Le cambió el carácter, cree. Su ex novia le decía que por las noches movía las piernas y respiraba agitado, como si corriera. Antes de la tragedia era un pibe más bien taciturno. Después se convirtió en un jodón, en uno de esos que se la pasa haciendo un chiste de cualquier cosa. A su madre le pareció raro. Lo mandó al psicólogo. Fue porque si no iba, ella misma amenazaba con llevarlo de los pelos. Su mamá también va al psicólogo. “Pero ya estaba loca antes”, bromea Rodrigo. En eso suena el celular. “Sí, estoy bien. Sí. Sí. Sí.” En la clínica lo derivaron a un psicólogo y a una psiquiatra que le recetó clonazepan y zolof. Uno es un ansiolítico. El otro, un antiestrés postraumático. Pero él se quejó. Le daba no sé qué estar con los amigos y sacar la pastilla y tomársela ahí. Así que ahora va por media de la antiestrés. Y esta semana empieza con un cuartito.

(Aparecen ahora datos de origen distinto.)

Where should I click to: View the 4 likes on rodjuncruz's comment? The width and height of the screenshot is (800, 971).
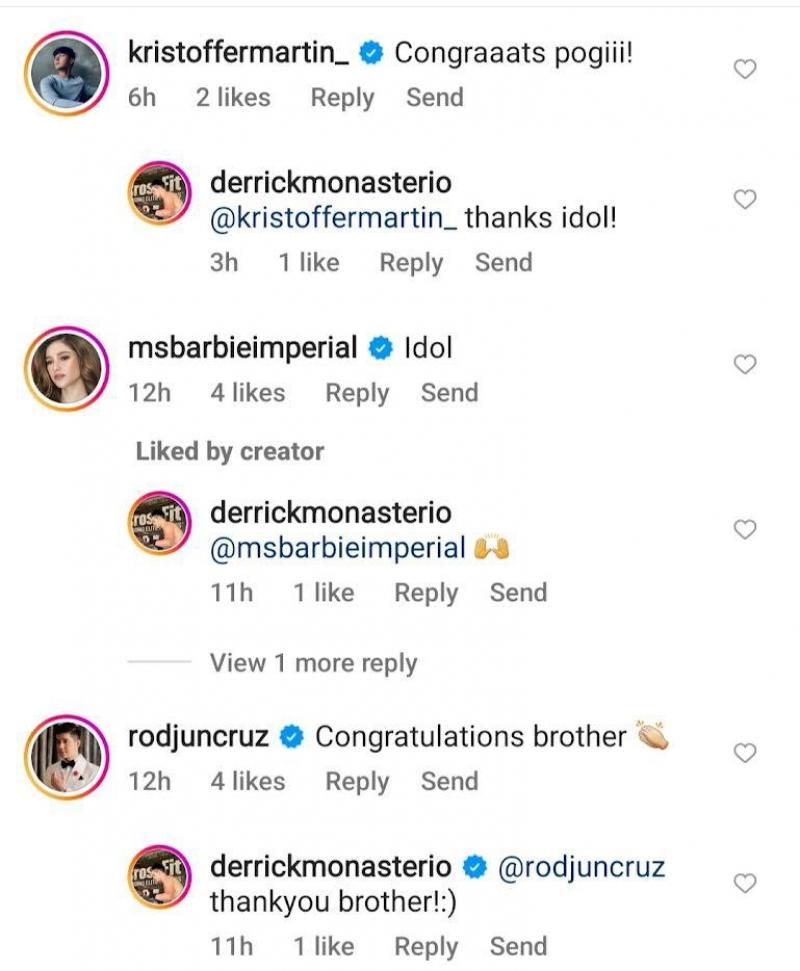pyautogui.click(x=247, y=781)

En las marchas conoció a amigos nuevos. Se ve mucho con unos pibes de Banfield que van al mismo bar que él en Temperley. Con ellos suele ir a recitales. No le da claustrofobia, aunque Marquee, una especie de nuevo Cromañón, le resulta peligroso con esa mediasombra en el techo. Lo que no se banca es “la discriminación de los padres con los sobrevivientes”. “Ni una sola vez nos dieron la palabra. Me llegaron a decir ‘vos qué hacés acá, vos nada tenés que reclamar’.” Al gobierno de Aníbal Ibarra no lo considera “culpable, sino responsable”. Como a la banda que sigue teniéndolo como fan. “Sólo pediría más respeto con ellos que perdieron a tantos seres queridos”, dice. Y que toquen pronto. Siente que ya no puede esperar. El ha hecho su parte, dice. Este año se anotó en un curso de la Cruz Roja. No soportaría volver a sentirse inútil ante la tragedia. Aprobó el examen teórico. Pero de los nervios no pasó el práctico. Lo vuelve a intentar el 6 de enero. Después se va a Gesell. Espera que los pibes toquen allá.